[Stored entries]

########

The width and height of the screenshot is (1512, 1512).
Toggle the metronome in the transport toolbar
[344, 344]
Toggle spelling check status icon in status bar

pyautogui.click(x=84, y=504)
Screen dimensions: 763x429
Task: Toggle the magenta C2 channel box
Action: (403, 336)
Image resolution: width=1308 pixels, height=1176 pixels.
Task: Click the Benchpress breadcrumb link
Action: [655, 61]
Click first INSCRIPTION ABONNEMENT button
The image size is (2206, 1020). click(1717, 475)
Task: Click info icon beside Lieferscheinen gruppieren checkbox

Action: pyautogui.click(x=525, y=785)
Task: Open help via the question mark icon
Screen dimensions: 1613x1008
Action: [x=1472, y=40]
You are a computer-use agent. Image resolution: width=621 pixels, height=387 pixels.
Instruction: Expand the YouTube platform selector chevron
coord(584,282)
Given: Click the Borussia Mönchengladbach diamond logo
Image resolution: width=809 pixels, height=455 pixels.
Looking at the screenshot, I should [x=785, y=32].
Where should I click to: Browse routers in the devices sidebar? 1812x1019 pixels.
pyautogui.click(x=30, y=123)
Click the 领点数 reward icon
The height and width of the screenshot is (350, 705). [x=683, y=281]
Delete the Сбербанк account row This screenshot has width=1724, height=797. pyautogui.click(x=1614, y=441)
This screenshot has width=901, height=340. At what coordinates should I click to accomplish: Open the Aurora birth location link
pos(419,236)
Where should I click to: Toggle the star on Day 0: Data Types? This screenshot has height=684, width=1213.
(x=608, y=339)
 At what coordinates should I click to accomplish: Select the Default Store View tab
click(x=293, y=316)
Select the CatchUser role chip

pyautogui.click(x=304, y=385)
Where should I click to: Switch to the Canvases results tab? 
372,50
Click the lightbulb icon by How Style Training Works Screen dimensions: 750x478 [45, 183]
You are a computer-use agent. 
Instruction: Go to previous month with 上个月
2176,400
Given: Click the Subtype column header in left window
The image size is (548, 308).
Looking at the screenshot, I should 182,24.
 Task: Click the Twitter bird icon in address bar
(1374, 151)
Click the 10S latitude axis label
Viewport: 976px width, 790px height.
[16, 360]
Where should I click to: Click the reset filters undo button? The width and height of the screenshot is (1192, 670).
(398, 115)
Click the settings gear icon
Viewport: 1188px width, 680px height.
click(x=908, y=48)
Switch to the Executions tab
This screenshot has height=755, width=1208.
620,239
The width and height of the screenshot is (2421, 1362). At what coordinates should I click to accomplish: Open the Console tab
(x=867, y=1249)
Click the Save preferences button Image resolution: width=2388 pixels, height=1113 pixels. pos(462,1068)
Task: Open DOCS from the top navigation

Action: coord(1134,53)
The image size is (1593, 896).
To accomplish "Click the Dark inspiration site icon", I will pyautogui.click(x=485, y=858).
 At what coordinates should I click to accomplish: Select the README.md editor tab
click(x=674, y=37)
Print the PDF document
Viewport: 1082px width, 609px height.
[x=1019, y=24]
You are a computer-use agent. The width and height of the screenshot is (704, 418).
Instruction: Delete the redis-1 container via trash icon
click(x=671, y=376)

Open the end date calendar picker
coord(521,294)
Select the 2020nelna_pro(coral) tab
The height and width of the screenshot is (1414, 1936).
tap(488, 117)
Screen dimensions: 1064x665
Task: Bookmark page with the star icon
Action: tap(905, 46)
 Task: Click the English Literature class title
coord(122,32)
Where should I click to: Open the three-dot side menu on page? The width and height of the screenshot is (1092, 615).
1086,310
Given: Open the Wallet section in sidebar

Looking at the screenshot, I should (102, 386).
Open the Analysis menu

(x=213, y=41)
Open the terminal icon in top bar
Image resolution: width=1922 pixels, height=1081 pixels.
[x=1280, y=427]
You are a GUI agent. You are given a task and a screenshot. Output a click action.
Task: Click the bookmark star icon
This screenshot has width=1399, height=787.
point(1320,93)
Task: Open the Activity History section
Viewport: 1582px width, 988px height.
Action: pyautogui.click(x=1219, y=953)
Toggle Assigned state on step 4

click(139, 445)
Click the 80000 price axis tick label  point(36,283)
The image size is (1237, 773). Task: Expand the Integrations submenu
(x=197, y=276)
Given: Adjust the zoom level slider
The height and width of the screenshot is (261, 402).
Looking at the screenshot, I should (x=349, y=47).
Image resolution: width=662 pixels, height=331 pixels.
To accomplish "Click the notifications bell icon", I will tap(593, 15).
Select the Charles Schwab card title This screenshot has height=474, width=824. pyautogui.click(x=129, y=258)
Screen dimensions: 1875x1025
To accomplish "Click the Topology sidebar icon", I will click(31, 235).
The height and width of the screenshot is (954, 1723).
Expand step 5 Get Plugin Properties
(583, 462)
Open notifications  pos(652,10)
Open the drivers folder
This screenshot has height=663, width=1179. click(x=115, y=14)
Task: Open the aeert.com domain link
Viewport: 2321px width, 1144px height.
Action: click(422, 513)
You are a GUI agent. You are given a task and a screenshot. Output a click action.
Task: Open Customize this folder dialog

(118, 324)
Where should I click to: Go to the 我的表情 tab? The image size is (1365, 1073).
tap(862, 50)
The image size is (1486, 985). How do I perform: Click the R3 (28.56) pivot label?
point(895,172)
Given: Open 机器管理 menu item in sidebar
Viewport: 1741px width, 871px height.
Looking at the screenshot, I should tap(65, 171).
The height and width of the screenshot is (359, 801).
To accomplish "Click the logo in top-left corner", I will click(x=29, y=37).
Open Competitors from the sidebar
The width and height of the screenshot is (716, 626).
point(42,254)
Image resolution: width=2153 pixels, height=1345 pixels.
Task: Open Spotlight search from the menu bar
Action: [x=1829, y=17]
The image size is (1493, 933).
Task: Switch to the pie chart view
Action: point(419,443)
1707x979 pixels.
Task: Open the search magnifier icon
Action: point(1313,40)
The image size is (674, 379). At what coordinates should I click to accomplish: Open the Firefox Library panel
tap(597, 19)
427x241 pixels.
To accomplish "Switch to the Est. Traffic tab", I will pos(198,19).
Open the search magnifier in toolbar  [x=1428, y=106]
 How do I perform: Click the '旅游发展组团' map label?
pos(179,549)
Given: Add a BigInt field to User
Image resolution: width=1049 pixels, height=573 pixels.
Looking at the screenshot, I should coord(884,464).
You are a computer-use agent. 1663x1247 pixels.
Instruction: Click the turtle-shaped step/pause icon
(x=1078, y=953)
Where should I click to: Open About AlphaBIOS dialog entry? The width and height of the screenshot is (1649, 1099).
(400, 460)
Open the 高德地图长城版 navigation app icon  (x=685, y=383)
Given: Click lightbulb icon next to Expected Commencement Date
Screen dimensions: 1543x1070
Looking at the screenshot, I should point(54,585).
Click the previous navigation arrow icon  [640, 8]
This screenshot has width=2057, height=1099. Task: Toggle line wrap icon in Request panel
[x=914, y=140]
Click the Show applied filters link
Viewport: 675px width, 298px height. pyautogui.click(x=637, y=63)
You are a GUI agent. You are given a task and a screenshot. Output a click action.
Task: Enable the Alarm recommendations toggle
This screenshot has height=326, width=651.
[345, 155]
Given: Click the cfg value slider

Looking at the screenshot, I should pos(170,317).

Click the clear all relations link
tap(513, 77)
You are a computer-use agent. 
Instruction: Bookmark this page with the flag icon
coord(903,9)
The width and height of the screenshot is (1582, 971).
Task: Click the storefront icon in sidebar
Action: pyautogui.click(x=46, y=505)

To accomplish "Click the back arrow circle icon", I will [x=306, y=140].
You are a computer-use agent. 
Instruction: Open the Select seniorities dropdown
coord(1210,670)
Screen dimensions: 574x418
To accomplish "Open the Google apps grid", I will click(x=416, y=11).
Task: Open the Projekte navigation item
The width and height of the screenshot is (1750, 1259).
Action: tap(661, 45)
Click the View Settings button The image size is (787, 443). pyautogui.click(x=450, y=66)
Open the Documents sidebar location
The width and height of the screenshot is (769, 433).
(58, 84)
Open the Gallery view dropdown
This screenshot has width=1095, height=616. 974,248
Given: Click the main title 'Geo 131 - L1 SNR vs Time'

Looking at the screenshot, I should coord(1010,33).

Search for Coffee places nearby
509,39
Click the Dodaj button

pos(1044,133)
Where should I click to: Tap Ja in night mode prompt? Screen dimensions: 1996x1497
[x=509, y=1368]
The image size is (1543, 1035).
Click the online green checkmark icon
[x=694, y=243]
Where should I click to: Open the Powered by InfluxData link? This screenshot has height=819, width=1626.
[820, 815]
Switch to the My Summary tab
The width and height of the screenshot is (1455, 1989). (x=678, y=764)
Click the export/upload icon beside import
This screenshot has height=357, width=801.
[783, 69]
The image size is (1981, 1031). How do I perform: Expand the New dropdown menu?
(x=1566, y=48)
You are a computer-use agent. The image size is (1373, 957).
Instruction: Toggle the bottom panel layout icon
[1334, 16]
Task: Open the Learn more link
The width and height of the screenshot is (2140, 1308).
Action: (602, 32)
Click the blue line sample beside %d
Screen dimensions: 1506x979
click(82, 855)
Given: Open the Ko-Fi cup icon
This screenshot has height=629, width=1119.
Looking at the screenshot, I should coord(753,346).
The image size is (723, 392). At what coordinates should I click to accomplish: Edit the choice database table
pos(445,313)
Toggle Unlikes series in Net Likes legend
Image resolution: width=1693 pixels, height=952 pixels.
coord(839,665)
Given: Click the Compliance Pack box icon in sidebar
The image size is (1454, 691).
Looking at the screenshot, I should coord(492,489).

########

[Task brief]
Which lines of the data contain the word "computer"? Copy each one.

[Response to this exercise]
You are a computer-use agent. Image resolution: width=621 pixels, height=387 pixels.
You are a computer-use agent. 
You are a computer-use agent. The width and height of the screenshot is (704, 418).
You are a computer-use agent. 1663x1247 pixels.
You are a computer-use agent. 
You are a computer-use agent. 
You are a computer-use agent. The image size is (1373, 957).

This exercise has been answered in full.